Einen Anteil an der defensiven Stabilität hat zweifelsohne auch Süle, der anders als in der Vorsaison, als er immer wieder von kleineren Verletzungen zurückgeworfen wurde, mittlerweile fester Bestandteil der Münchner ist. Der Abwehrspezialist stand in der laufenden Spielzeit - mit Ausnahme der Partie bei RB Leipzig (4:1) - in jedem Pflichtspiel in der Startformation.
Gegenwärtig könnte es für Süle in der bayerischen Landeshauptstadt somit fast nicht besser laufen.

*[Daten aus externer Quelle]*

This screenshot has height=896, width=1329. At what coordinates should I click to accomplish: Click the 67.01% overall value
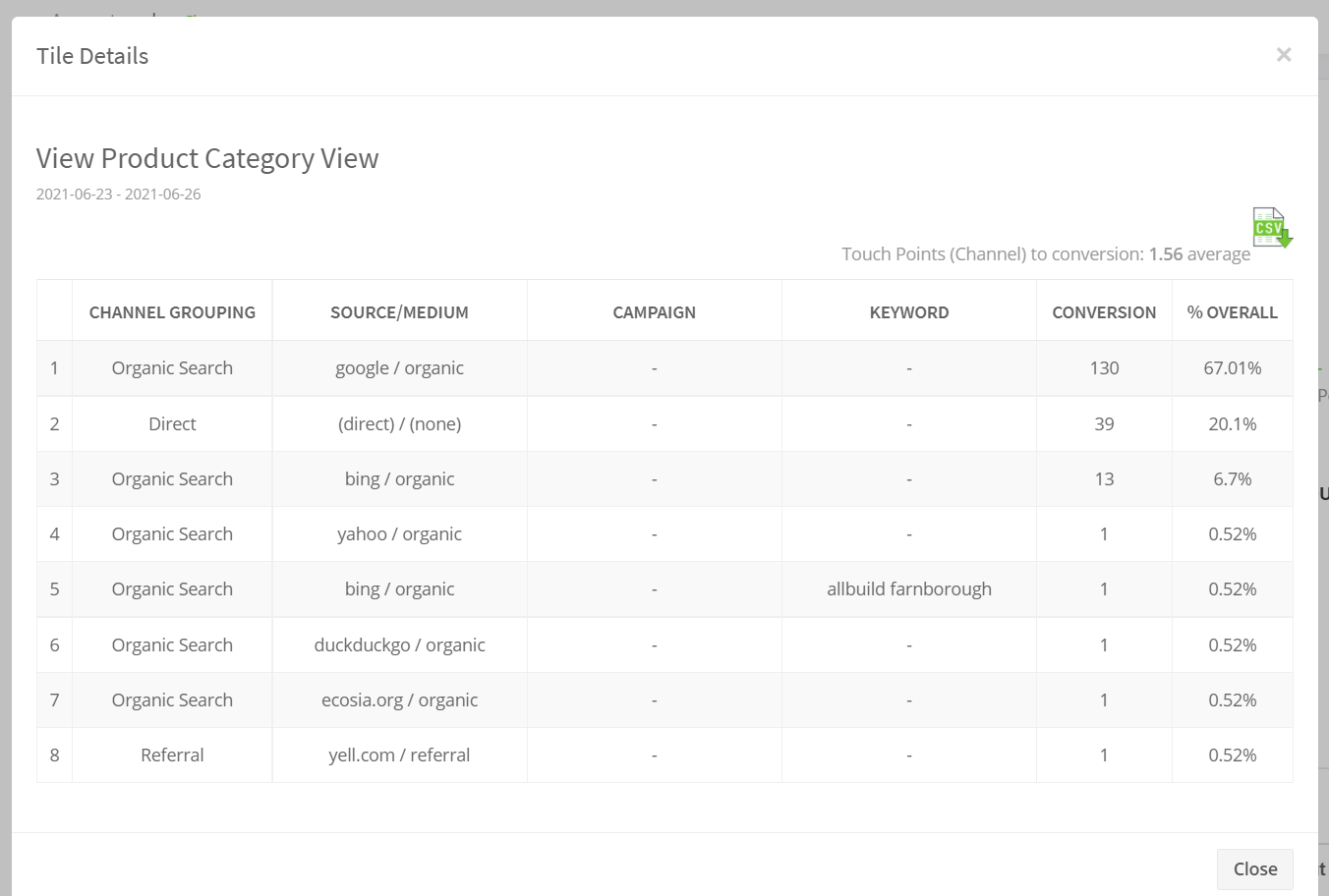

Wie es um seine Zukunft bestellt ist, ist jedoch nach wie vor offen. Der Kontrakt des Nationalspielers läuft am Ende der Spielzeit aus, etwaige Vertragsverhandlungen sollen Gerüchten zufolge stocken.

Niklas Süle (FC Bayern) im Spiel gegen Dynamo Kiew

Fotocredit: Imago

Neuer wirbt offensiv für Süle-Verlängerung

Manuel Neuer warb daher nach dem Kantersieg gegen Kiew schon mal offensiv für einen Verbleib des 26-Jährigen. "Die Fans mögen ihn. Die wollen, dass er weiter Spieler des FC Bayern bleibt. Wir sind froh, dass wir ihn haben. Er ist ein ganz wichtiger Faktor für uns, hat gute Leistungen gezeigt", schwärmte der Bayern-Kapitän von seinem Teamkollegen.
Laut Informationen der "Sport Bild" soll der Innenverteidiger jedoch seit geraumer Zeit einen Wechsel in die Premier League präferieren. Dennoch habe der FC Bayern die Hoffnung auf eine Vertragsverlängerung noch nicht aufgegeben. Seine gute Beziehung zu Nagelsmann ("Ich maße mir an, einen gewissen Draht zu ihm zu haben und ihn kitzeln zu können") und die neuerliche Fanliebe könnten Süle womöglich doch noch von einem Verbleib überzeugen.
Neuer und Co. würde es gewiss freuen, schließlich gewinnen stabile Defensivreihen bekanntermaßen Meisterschaften - sagt zumindest der Fußball-Volksmund.